A new investigation from ProPublica and The Capitol Forum sheds more light on how some corporate insurers delay and deny care.
According to ProPublica’s interviews with Dr. Debby Day, Cigna pressured its claims reviewers to engage in “click and close” decisions, which entailed copying and pasting pre-prepared denial language into claims forms after barely reading them. The speed with which patients’ claims were denied was tracked meticulously in a spreadsheet Cigna called “the productivity board.”
Per ProPublica and The Capitol Forum:
“Deny, deny, deny. That’s how you hit your numbers,” said Day, who worked for Cigna until the late spring of 2022. “If you take a breath or think about any of these cases, you’re going to fall behind.”

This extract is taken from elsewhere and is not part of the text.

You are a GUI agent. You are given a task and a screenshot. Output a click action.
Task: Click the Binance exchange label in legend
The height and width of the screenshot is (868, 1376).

A previous ProPublica investigation found that Cigna’s doctors spent an average of just 1.2 seconds reviewing each claim, yielding more than 300,000 denials in a span of just two months. Rather than taking time to read and assess each case for medical necessity, Cigna’s doctors used an automated system to review and deny claims in bulk. As one former Cigna doctor said, “We literally click and submit. It takes all of 10 seconds to do 50 at a time.”
As ProPublica observes:
“Measuring the speed and output of employees is common in many industries, from fast food to package delivery, but the use of these kinds of metrics in health care is controversial because the stakes are so high. It’s one thing if a rushed server forgets the fries with your burger. It’s another entirely if the pressure to act fast leads to wrongful denials of payment for vital care.”
This isn’t the first time some corporate insurers have been caught using speedy and improper denials to pad their profits. According to multiple news reports, some corporate insurers routinely reject claims for necessary care, often with dubious justification, and rely on the low rate of appeals to minimize their payouts. In fact, last November UnitedHealth was exposed for using an AI model developed by its NaviHealth division to deny claims for elderly Medicare Advantage beneficiaries—an AI model which UnitedHealth knew had an error rate of 90% but put in charge of making crucial determinations on patients’ medical care anyway. That same year, UnitedHealth made a record $20.6 billion in profit.
It’s time to hold corporate insurers accountable for their predatory, profit-seeking practices. That includes these unreasonable, careless and arbitrary mass denials of patients’ care.